A large cheer went up in the streets as he passed through the crowd. He was to make a speech tonight. A speech of peace and of peacemaking. A speech that conveyed all the hopes and dreams of one man trying to carefully guide the universe away from war. A speech that laid bare his soul to the blood-thirsty populace seeking a scapegoat to blame their misfortunes on.

He began to speak.

The assassin began to listen. Shimmying up a telephone pole and jumping onto the low roof of a random apartment building, he slowly crept forward for a closer look. His lover was truly powerful; he radiated presence, even standing in the dirty streets of a ghetto preaching to common rabble. His eyes shone brightly in the hazy gray fog that was beginning to settle over the Colony.

There was a pause in his flow of words, and he heard a slight murmur in the crowd. Peering down below, he saw *him*.

His almond shaped eyes narrowed to a sliver as he recognized the man hiding among the sheep, teeth bared wolfishly in a grin or in a warning growl. He saluted him, a small smile playing at his lips, and disappeared into the crowd. Not simply moving out of his view, but literally melting away, into the shadows, as only the best assassins could.
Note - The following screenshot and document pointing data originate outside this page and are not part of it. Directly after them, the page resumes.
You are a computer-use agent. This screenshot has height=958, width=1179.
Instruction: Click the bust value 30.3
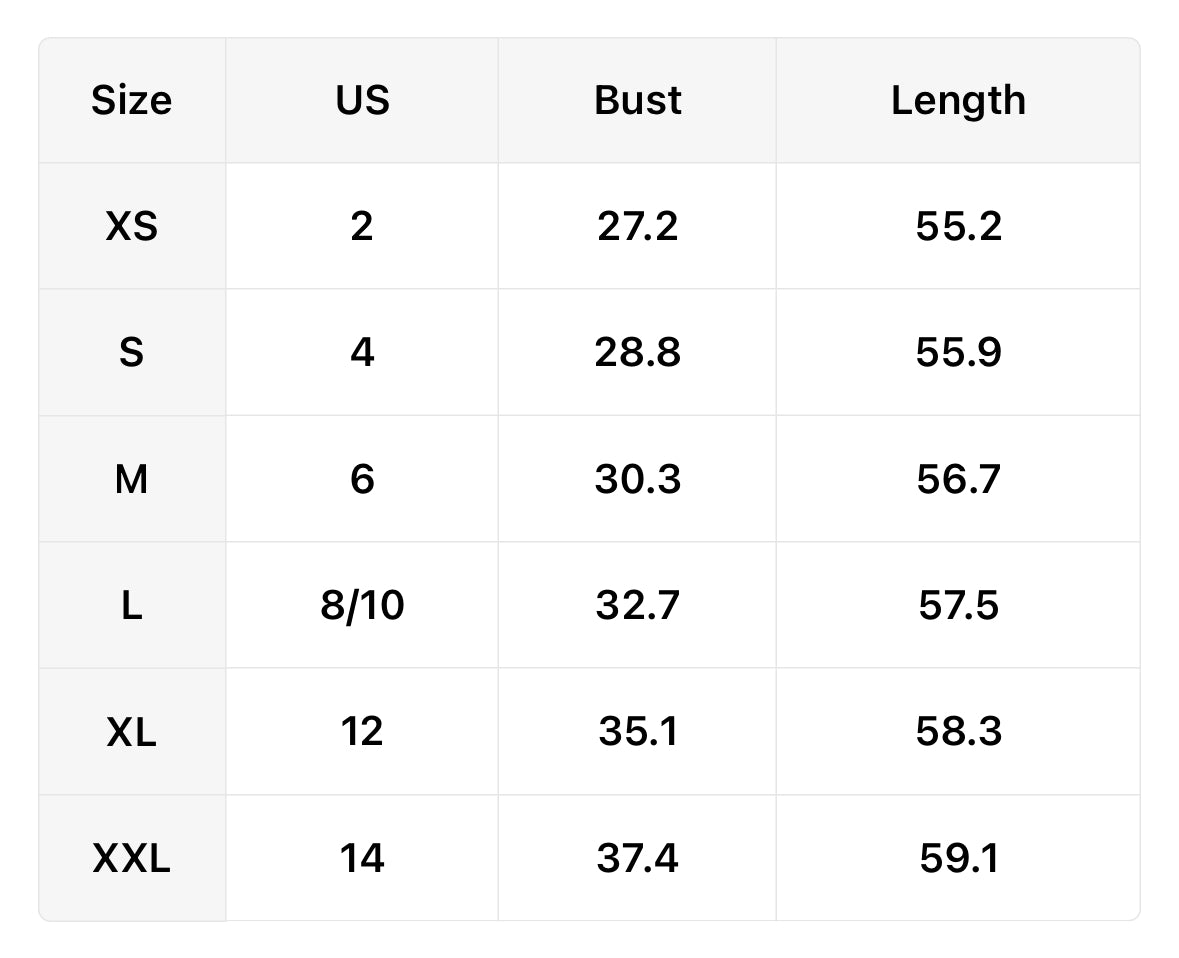click(637, 478)
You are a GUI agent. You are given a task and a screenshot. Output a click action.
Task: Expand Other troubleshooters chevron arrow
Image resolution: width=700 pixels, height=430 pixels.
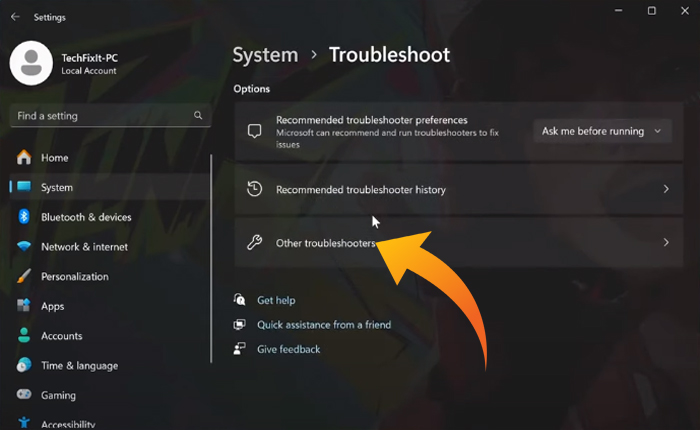coord(666,243)
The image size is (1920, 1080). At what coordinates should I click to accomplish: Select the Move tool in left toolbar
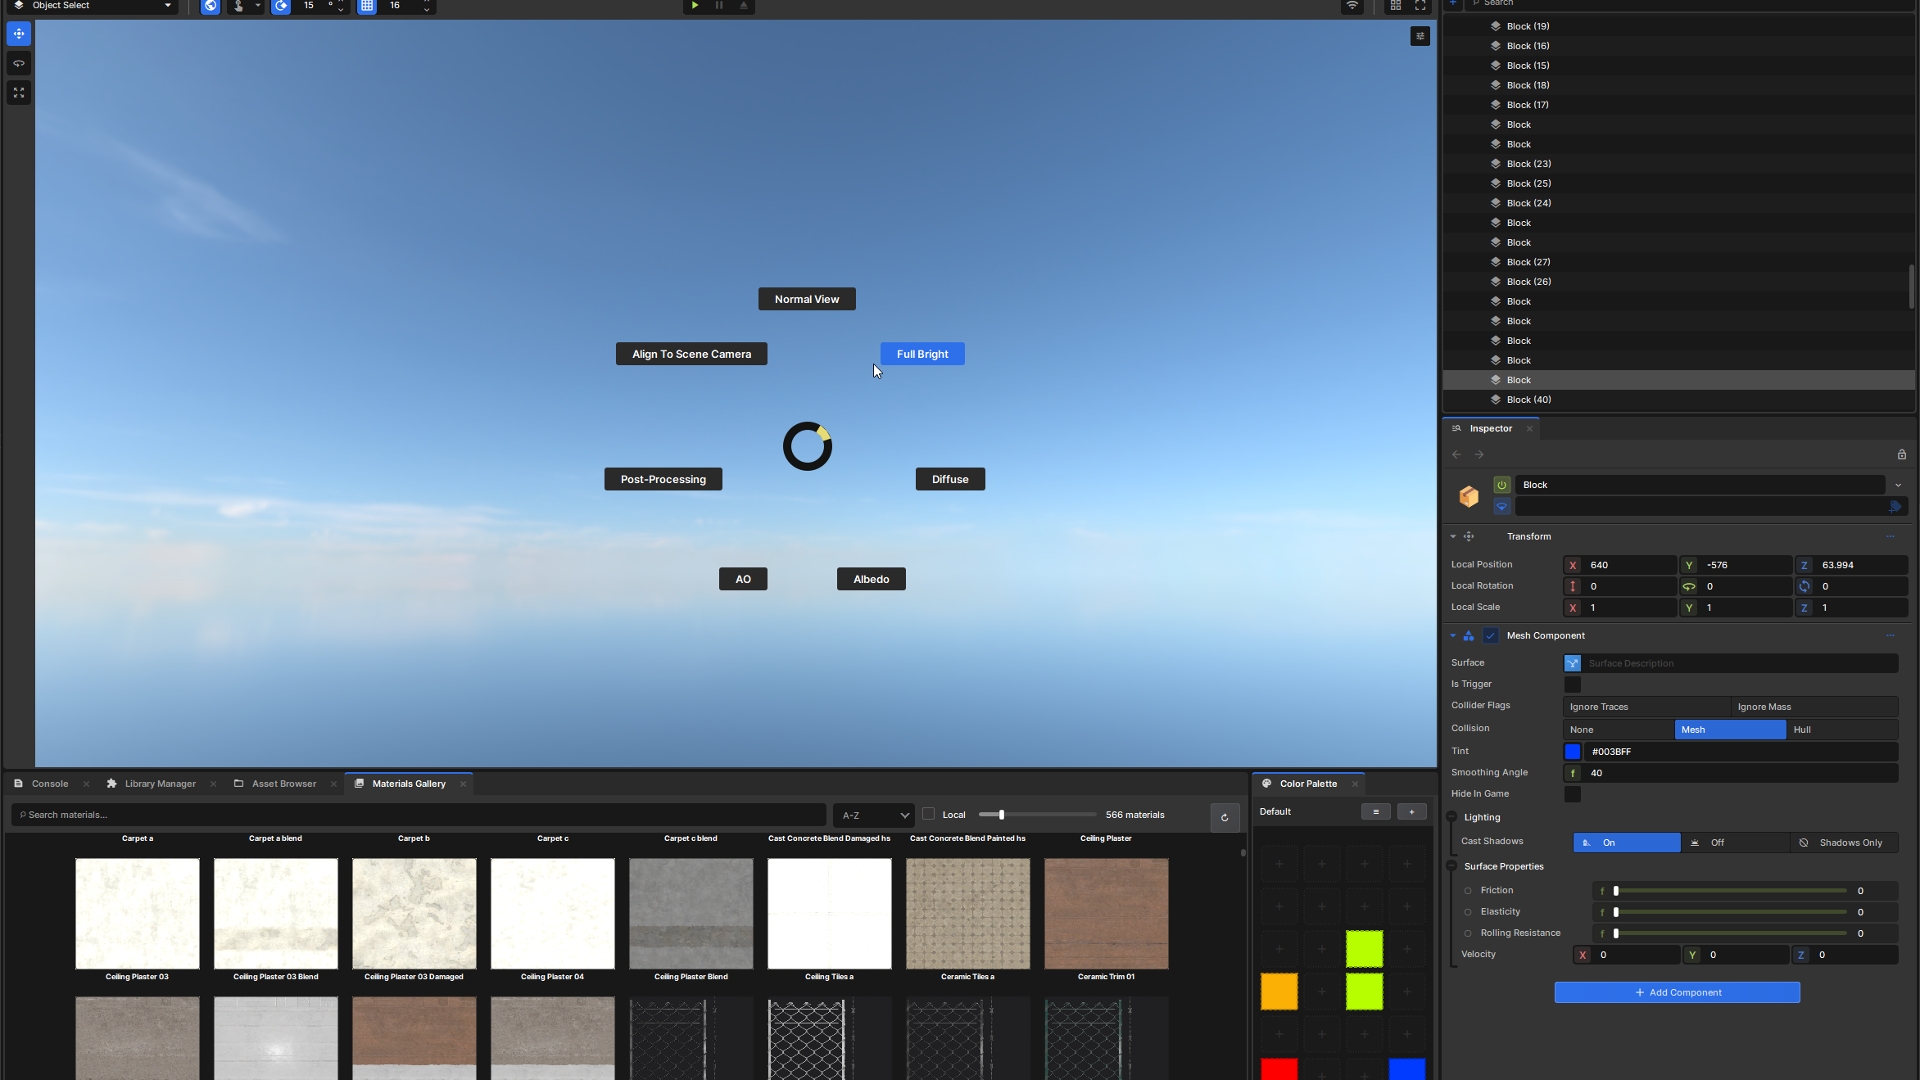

The signal. He knew that if he delayed any longer, he himself would soon be dead. The man he worked for tolerated his relationship with the would-be-savior of the Colonies...barely. But he also knew that his boss would never understand it if he failed this mission. Emotion is weakness, he'd said. But if that was so, then he would never have felt all those things, never laid beneath the sun's warm hand, never let another's touch affect him so.

"...peace can only be afforded to those who..." He was gesturing towards someone in the crowd; with a startled rush of pride, he realized that most of the audience, though not all, were nodding their heads, agreeing with this upstart's ideas.

Closing his eyes, he kissed the very tips of his fingers, willing the wind to carry it to his lover.

Odin Lowe pulled out his pistol, aiming the crosshairs at Heero Yuy, and squeezed the trigger.